Stored data entries:
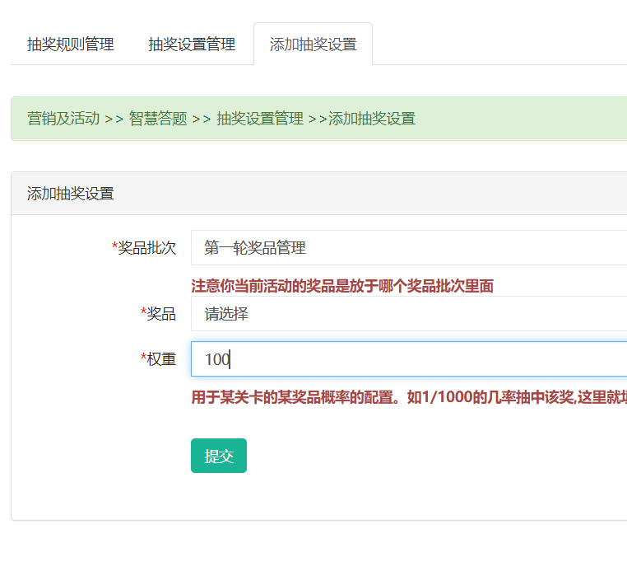Click the >> separator after 智慧答题

click(202, 119)
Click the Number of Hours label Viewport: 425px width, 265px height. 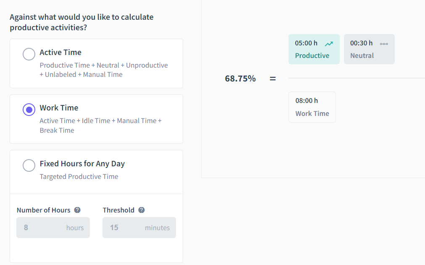[43, 210]

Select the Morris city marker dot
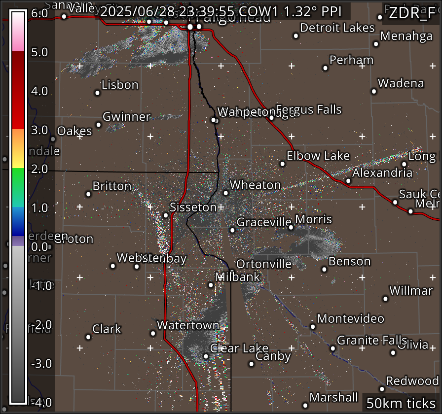point(291,227)
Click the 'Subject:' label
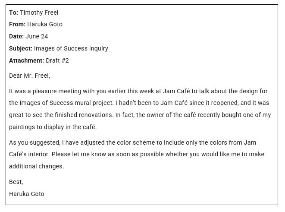The height and width of the screenshot is (212, 285). tap(21, 49)
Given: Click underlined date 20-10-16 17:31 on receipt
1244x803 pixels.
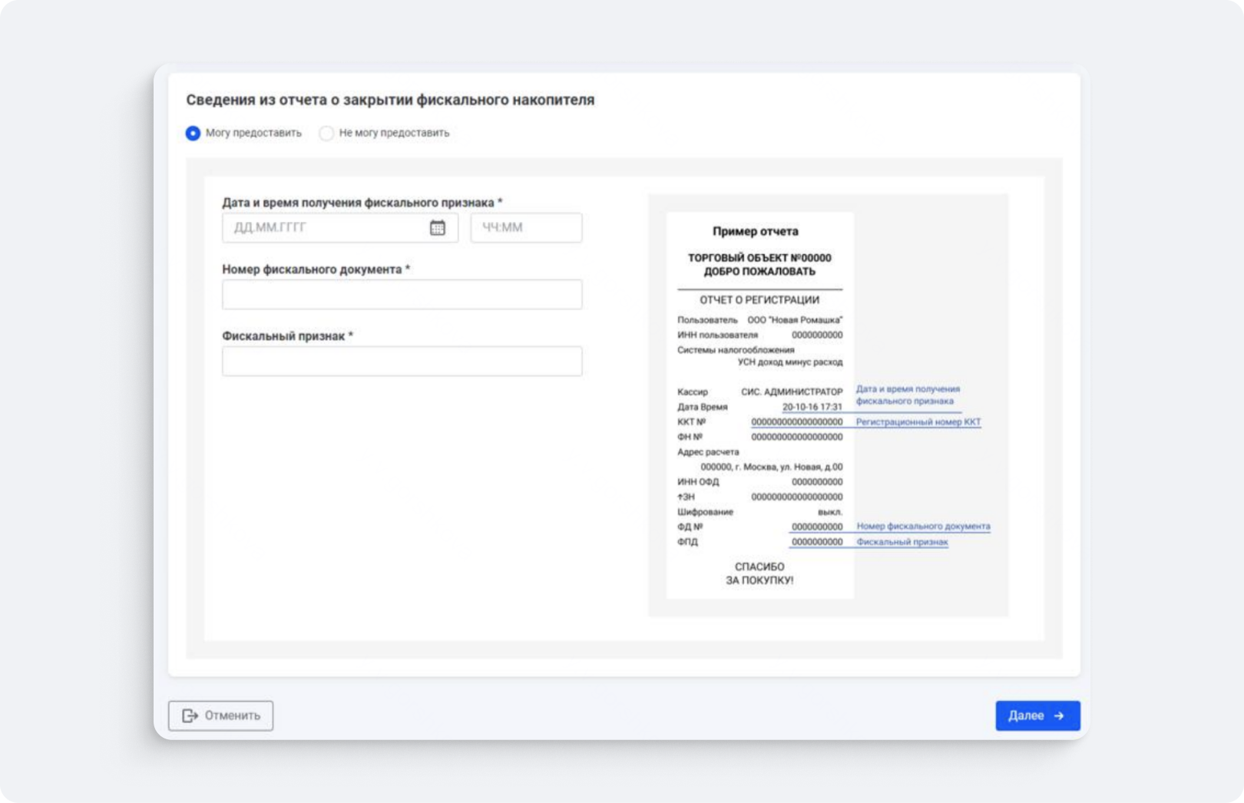Looking at the screenshot, I should pyautogui.click(x=812, y=407).
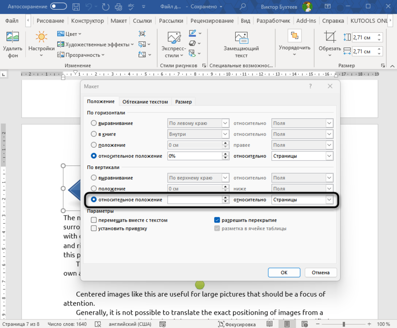
Task: Enable the 'перемещать вместе с текстом' checkbox
Action: pyautogui.click(x=94, y=220)
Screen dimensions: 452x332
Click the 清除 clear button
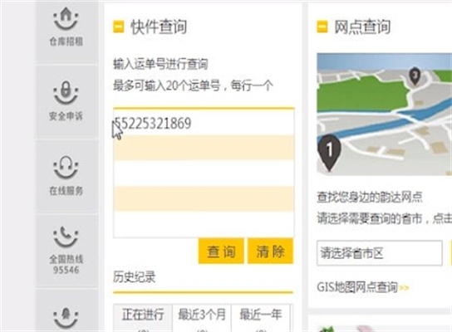click(x=270, y=251)
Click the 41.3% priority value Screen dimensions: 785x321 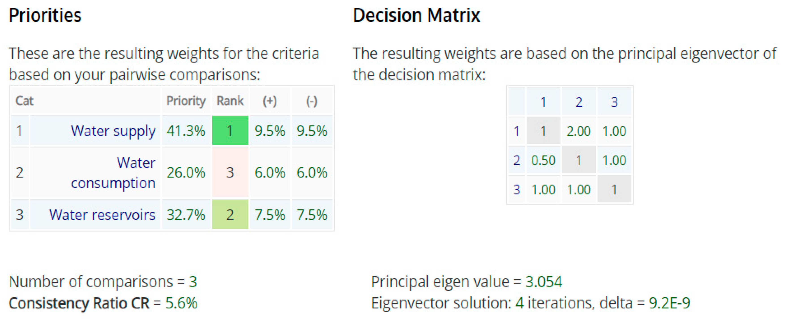(186, 131)
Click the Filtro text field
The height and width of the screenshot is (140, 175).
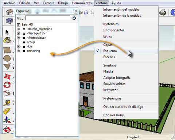click(48, 18)
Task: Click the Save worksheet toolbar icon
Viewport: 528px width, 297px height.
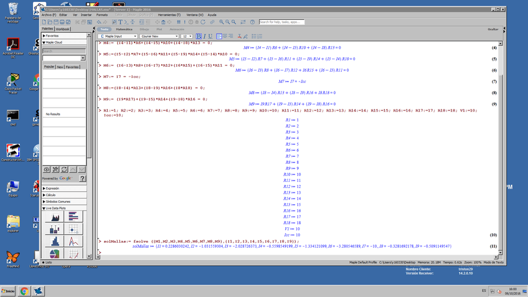Action: pyautogui.click(x=55, y=22)
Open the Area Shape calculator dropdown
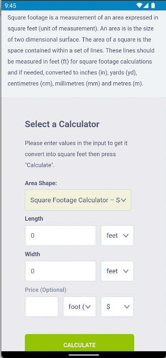The width and height of the screenshot is (166, 358). pos(78,200)
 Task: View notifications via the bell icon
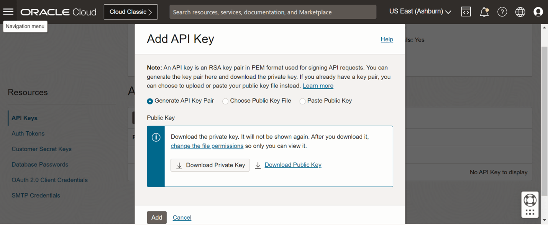click(x=484, y=12)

Your objective » The expected output is the exact run of lines from the one containing "Viewport: 528px width, 297px height." through the final line of the data above, both ends included, with no pictures.

Response for this exercise »
Viewport: 528px width, 297px height.
Action: pyautogui.click(x=55, y=22)
Open the Area Shape calculator dropdown
The width and height of the screenshot is (166, 358). pos(78,200)
 Task: View notifications via the bell icon
click(x=484, y=12)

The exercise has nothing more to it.